§ **WHAT THE TASK REQUIRES**
Each line from the one containing "This screenshot has width=820, height=555." through the last line of the records is to be repeated exactly, with all pictures left out.

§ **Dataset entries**
# # # # #

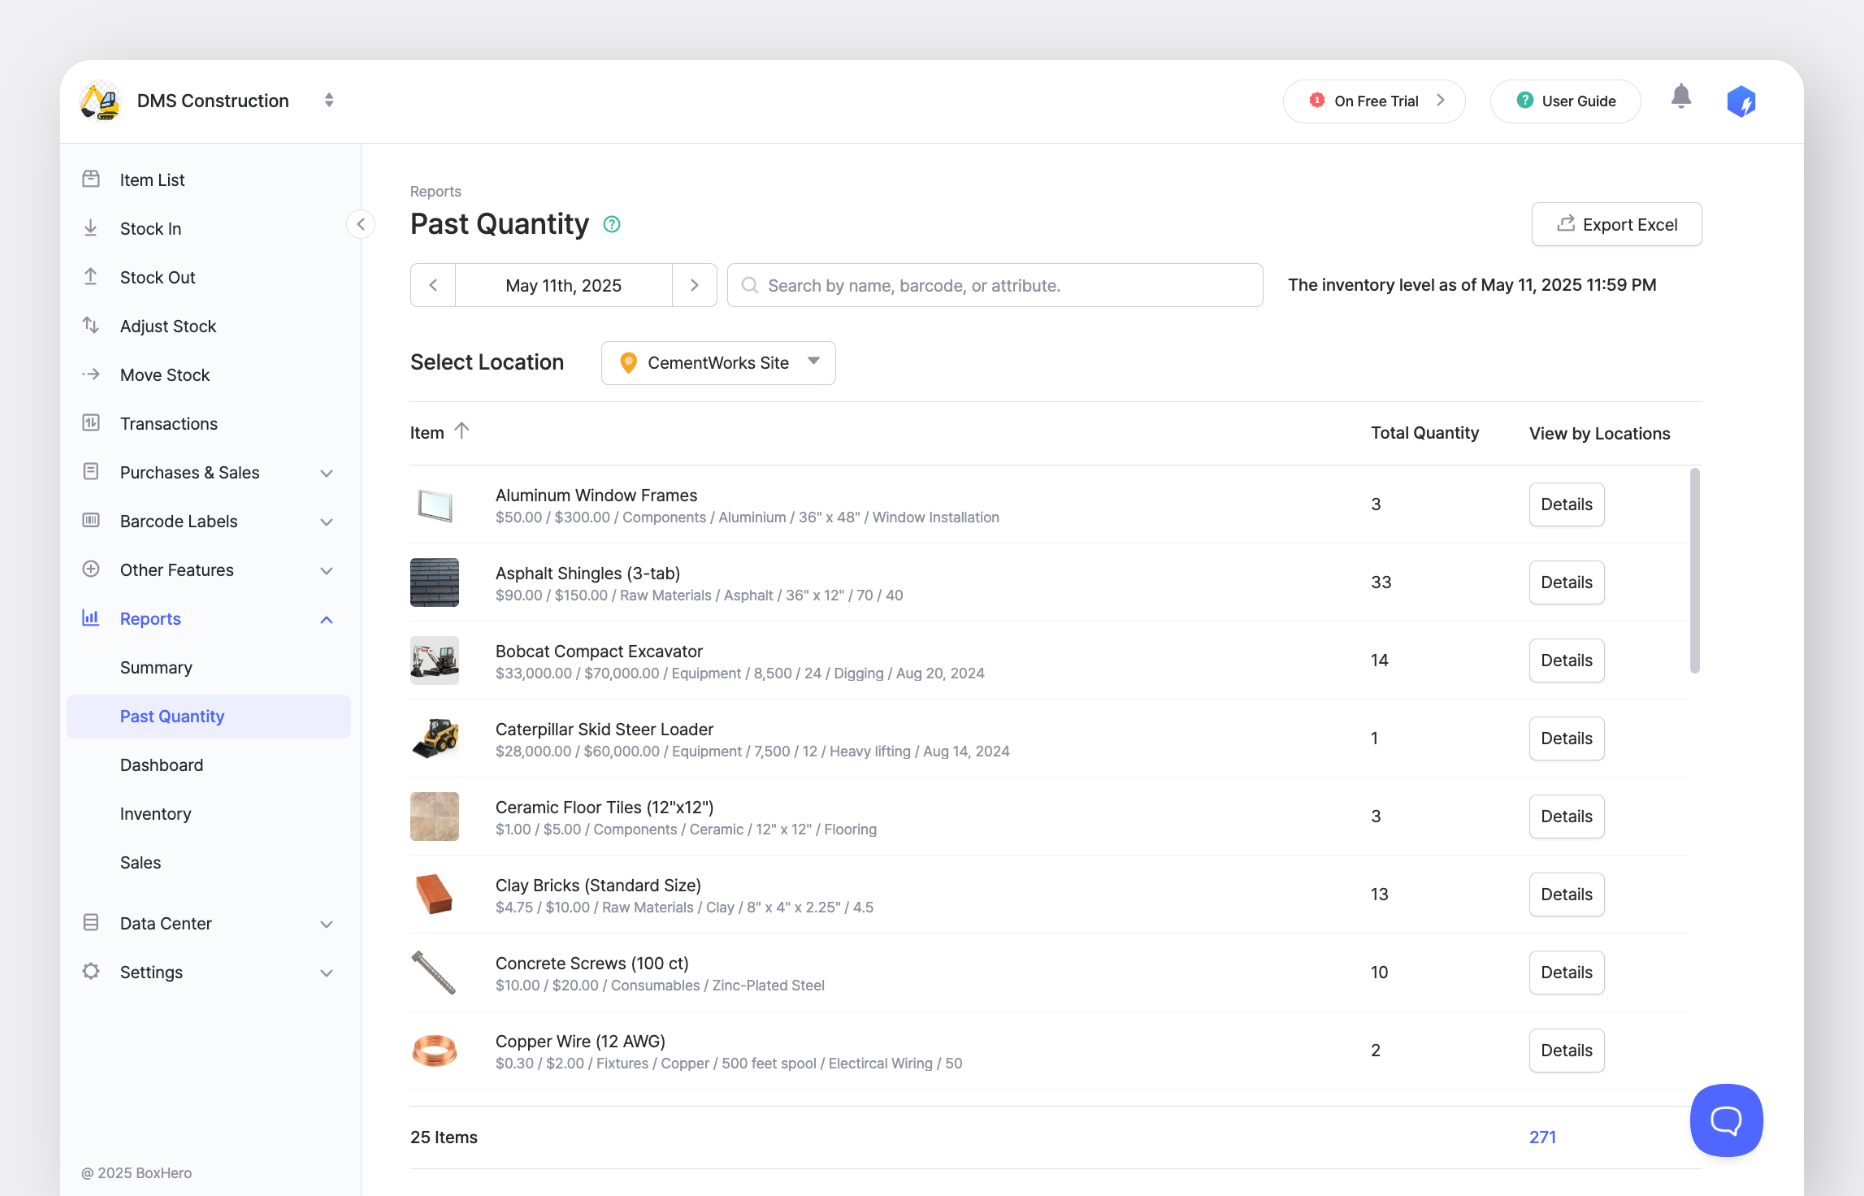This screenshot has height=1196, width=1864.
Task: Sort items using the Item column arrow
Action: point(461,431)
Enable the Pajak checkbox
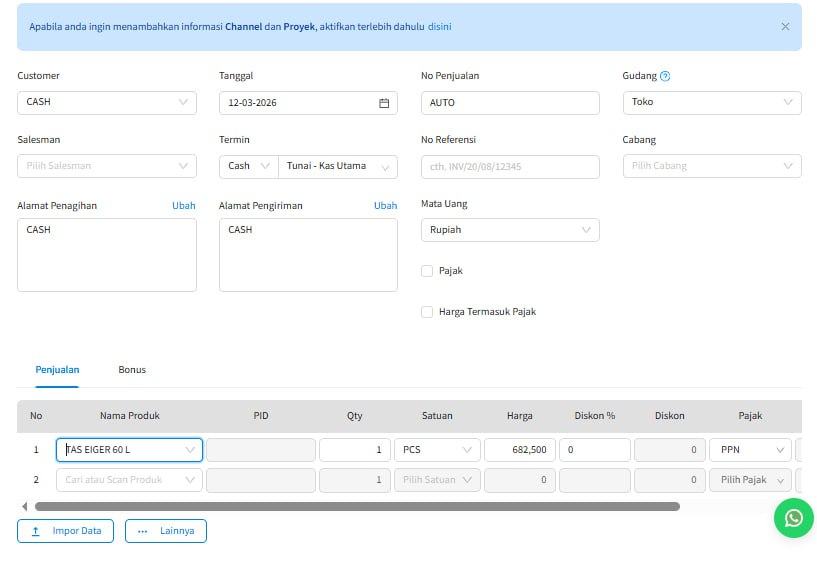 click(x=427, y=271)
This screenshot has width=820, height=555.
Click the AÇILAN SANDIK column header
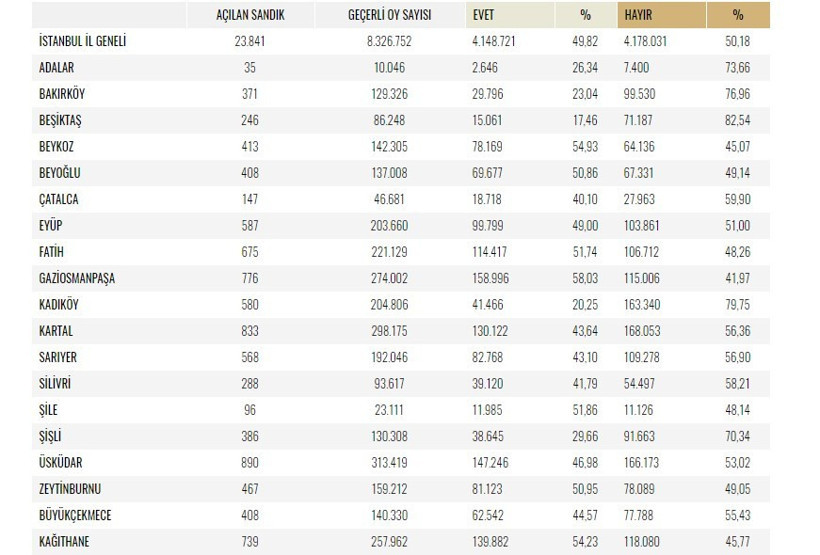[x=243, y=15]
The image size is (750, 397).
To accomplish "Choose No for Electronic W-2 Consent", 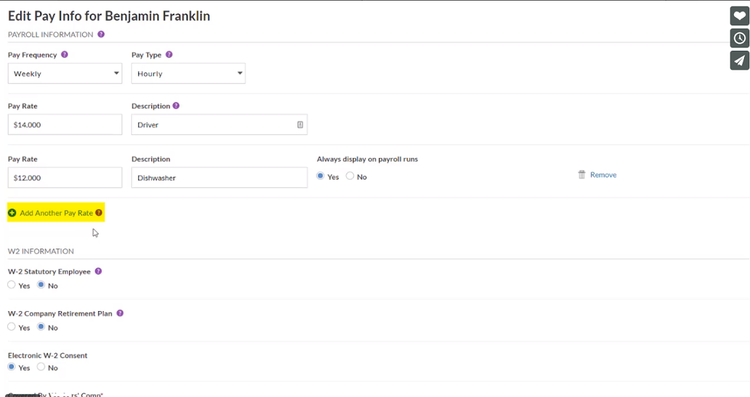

# # # # #

§ **WRITTEN REPLY**
This screenshot has width=820, height=555.
Click the AÇILAN SANDIK column header
[x=243, y=15]
The image size is (750, 397).
To accomplish "Choose No for Electronic W-2 Consent", 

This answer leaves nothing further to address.